L’ancien ministre de l’Intérieur a été condamné à un an de prison avec sursis dans une affaire de malversations et relaxé dans deux autres dossiers.
Il a annoncé son intention de saisir la Cour européenne des droits de l’homme.
« Ma condamnation dans le volet dit ‘Sofremi’ me meurtrit; je ne l’accepte pas », écrit Charles Pasqua vendredi dans un communiqué. « J’exercerai donc les voies de recours qui me sont ouvertes, afin que soit reconnue mon innocence. In fine, ce sera devant la Cour européenne des droits de l’Homme que tout cela sera jugé définitivement », ajoute-t-il.
Dans son article, le NouvelObs rappelle:
Le 30 avril dernier, la CJR avait condamné M. Pasqua, 83 ans, à un an avec sursis dans l’affaire dite de la Sofremi, dans laquelle il était jugé pour « abus de biens sociaux », et relaxé dans deux autres dossiers, ceux dit du casino d’Annemasse dans lequel il était poursuivi pour « corruption passive » et de GEC-Alsthom dans lequel il comparaissait pour « complicité et recel d’abus de biens sociaux ».
L’un des avocats de M. Pasqua, Me Leon-Lev Forster, a annoncé son intention de demander une révision du volet non-ministériel de l’affaire du casino d’Annemasse maintenant que la décision de la CJR est définitive.
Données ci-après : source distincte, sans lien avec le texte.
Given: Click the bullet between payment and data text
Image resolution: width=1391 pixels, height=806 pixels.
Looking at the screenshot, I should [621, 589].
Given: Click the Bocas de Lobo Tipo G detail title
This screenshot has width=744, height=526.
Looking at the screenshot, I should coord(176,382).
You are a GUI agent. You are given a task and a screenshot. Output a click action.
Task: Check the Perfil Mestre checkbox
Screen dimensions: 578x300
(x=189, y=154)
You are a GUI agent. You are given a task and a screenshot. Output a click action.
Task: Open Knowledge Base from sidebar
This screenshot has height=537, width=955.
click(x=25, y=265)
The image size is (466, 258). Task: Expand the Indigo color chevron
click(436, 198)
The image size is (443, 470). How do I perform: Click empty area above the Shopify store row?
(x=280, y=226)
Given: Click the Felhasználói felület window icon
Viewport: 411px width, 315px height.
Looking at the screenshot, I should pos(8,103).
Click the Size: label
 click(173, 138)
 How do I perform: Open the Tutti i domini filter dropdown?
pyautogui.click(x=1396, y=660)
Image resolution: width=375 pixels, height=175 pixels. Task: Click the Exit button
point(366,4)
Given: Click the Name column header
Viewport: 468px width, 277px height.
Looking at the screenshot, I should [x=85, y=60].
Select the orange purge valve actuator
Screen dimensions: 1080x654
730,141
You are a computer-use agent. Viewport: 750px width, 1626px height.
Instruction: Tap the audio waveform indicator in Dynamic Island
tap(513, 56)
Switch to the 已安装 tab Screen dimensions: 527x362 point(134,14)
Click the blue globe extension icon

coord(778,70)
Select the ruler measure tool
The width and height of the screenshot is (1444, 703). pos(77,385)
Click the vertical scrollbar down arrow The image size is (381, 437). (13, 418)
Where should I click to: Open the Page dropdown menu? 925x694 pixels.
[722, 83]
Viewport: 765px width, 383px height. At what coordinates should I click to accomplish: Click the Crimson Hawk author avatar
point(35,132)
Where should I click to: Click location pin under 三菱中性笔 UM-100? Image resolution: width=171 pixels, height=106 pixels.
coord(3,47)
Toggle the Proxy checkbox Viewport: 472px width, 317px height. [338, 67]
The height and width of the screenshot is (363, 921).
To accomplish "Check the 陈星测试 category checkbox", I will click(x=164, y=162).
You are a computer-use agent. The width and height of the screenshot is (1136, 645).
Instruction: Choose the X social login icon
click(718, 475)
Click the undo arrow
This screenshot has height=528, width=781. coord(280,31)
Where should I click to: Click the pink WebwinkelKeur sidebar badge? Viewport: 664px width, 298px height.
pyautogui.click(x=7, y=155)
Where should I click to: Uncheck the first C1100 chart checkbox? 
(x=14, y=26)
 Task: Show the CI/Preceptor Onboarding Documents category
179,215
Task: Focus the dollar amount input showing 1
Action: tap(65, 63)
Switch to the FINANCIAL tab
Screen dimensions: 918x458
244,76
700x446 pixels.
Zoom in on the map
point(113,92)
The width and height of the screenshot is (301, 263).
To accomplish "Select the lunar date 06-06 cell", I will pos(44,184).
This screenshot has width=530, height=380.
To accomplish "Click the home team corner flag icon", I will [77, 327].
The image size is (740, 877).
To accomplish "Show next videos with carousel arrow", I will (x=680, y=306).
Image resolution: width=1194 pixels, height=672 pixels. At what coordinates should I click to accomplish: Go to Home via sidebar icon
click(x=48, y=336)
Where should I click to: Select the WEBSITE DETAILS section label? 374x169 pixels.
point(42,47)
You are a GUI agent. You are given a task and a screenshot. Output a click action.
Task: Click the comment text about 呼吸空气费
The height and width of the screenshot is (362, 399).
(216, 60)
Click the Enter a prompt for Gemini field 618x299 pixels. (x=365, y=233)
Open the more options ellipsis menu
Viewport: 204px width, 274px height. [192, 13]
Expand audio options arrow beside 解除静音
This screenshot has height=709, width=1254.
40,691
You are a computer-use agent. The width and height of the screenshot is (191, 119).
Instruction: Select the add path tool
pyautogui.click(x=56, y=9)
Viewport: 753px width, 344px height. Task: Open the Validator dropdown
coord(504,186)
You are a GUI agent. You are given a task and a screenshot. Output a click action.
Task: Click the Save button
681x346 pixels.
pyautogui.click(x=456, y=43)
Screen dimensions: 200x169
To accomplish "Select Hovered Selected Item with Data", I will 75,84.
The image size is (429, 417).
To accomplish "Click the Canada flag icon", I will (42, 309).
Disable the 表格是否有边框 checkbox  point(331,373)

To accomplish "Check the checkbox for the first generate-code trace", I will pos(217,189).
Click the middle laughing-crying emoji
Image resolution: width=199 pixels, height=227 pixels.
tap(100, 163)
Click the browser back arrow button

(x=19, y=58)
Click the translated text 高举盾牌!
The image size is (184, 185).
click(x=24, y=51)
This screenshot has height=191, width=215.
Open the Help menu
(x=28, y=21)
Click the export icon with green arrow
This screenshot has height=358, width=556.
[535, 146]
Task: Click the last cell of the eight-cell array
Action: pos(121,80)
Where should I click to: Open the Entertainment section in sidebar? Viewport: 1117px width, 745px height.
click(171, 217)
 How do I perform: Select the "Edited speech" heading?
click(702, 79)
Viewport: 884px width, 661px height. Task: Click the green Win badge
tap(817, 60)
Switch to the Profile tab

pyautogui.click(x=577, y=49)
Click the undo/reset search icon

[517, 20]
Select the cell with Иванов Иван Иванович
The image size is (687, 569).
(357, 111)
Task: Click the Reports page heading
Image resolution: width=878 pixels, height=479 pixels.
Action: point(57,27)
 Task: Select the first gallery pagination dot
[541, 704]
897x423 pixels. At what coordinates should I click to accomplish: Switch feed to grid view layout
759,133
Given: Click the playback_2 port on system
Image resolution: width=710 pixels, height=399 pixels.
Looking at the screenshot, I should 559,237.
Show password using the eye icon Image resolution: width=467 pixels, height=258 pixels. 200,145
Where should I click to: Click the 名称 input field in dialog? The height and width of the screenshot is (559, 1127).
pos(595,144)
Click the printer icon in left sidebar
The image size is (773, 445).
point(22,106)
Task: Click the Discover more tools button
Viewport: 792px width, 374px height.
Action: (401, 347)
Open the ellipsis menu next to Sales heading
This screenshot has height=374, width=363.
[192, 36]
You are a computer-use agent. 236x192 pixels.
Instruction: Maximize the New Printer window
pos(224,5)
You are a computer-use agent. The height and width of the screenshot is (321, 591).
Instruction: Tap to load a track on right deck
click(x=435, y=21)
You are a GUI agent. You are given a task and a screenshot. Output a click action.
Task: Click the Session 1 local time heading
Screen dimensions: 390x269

En effet, celle-ci a considéré que M. Pasqua n’avait pas été corrompu par Michel Tomi, pourtant condamné en septembre 2009 pour justement avoir corrompu l’ancien ministre (condamnation devenue définitive en avril 2010)
Dans cette affaire, l’accusation soutenait que l’autorisation d’exploitation du casino d’Annemasse, accordée en 1994 à Robert Feliciaggi et Michel Tomi par M. Pasqua, correspondait à un « pacte de corruption », matérialisé par le financement de la campagne européenne de M. Pasqua cinq ans plus tard à hauteur de 7,5 millions de FF.
Le ministère public avait demandé la cassation de la relaxe de M. Pasqua, l’estimant en totale contradiction avec la décision de la cour d’appel de Paris. Il considérait que « l’agent public corrompu et son partenaire corrupteur forment un couple indissociable ». Dorénavant, il y a un corrupteur, Michel Tomi, mais pas de corrompu.
Dans un précédent article, Charles Pasqua affirmait pouvoir ébranler la V République.